So late! Let’s catch up.

Hardware hacking

  • More work on the weather station to accommodate the one-wire sensors intended for the ground, and to prepare for the anemometer that’s been built. I think we’re going to skip calibrating the anemometer, and just record RPM.

  • Set up (finally!) a sound card hat for the Pi to catch ambient noise levels in my home office; we’re right by a major road, so my hope is that this will let me track traffic levels by proxy. I’d thought about this when COVID hit, but didn’t get on this for a long time.

Polaris

  • Helping out Ayush Bansal, our Google Summer of Code student; his final report will be coming out any moment, and I’ll mention that in (checks watch) 7 days.

  • ESA turned down our proposal to run code on OPS-SAT :-(, but another Libre Space Foundation project got accepted. :-)

Mapping

  • More listening to GIS podcasts and courses.

  • More work on the tree map, including trying to get Bootstrap working. I think this was a bit ambitious for me, though – I need a much better foundation in the basics of web development.

Machine learning/data science

  • Start going through MLHub’s Earth observation & machine learning bootcamp

  • First work on the dishwasher loading critic project in a while

  • Upgrade Paperspace to a paid account (which I still haven’t used very much 😬)

EV

  • First road trip, to see what it’s like to drive longer distances. This was only about 270km round trip, but it was illuminating. Props to the fast charging station in Chilliwack at City Hall.

Climate Emergency

  • We went through the big heat wave; outside temperatures hit 45.1 C in the sun at my inlaws’ pace, and 32.8 C indoors at my place; as for the max overnight temperature, it was 24.9 C at my inlaws, and 29.1 C at my place:

Grafana temperature graph for August 2021 heat wave

This scared the shit out of me. A number of things have come out of that.

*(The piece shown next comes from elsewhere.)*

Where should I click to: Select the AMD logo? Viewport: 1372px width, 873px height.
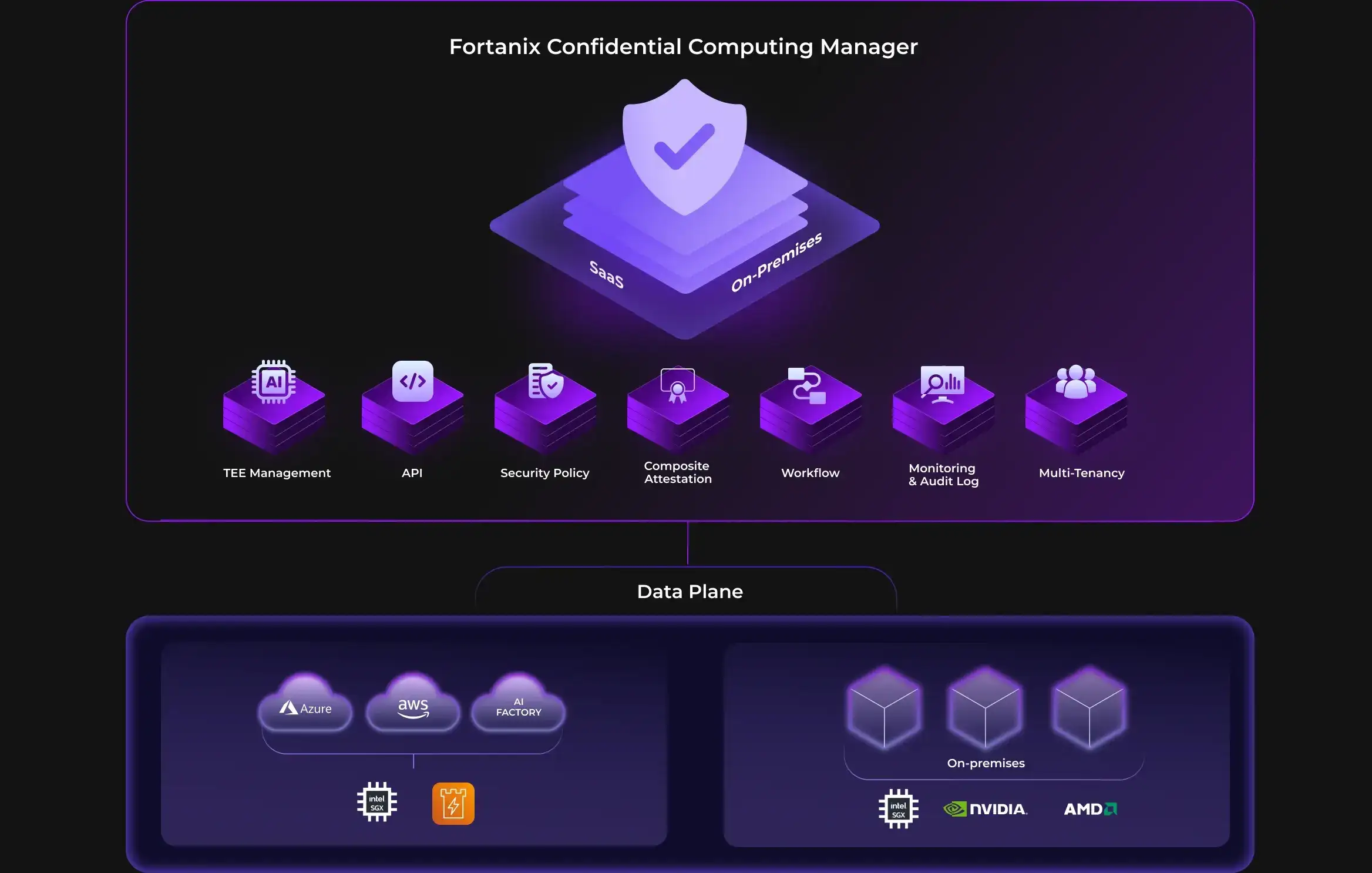click(1090, 809)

  • For a start, my wife & I have begun talking about emergency cooling. We’re in a townhouse and have no AC; we coped by staying indoors, and taking us all out to malls & other places with cooling. If there had been a widespread power outage, we would have been in serous trouble. We’ve decided to start trying to prepare for that, much as we try to prepare for an earthquake.

  • I’ve signed up for an energy efficiency assessment for our house, which is something I’ve been meaning to do for the longest time. Hopefully we can find some cooling options that are energy-efficient.

  • I’ve started with some battery-powered fans, and am running some experiments to see how long they can run on simple battery banks (like for charging phones). This is partly to get a bit of experience, partly to make sure I don’t run out and spend a bunch of money on something useless, and partly to – honestly – give myself a sense of control by having some experiments to do. It’s not the only thing we’ll do, but it’s a start. I’ll write this up later.

  • Another thing that came out of this is a commitment to writing my local, provincial and federal governments every week for a year on the climate emergency. This month: writing my provincial government to end old-growth logging in BC.

  • Patrick Johnstone, one of my city’s councillors, wrote a heartbreaking blog post about the heat wave and how New Westminster responded:

    It was a cascading failure, a demonstration we were simply not ready, as a City and as a Province. People died, leaving behind families and neighbours traumatized by the lack of response. I am afraid first responders were equally traumatized, as they had to operate in a broken and failing system that didn’t allow them to do the work they are trained for and dedicated to doing – protect and comfort the residents they serve. Instead, they spent three days in the stifling heat surrounded by the suffering and death of people they wanted to help. I cannot imagine, but once again, they deserve not just our recognition and gratitude, but a response – a way to fix this so they don’t have to go through it again.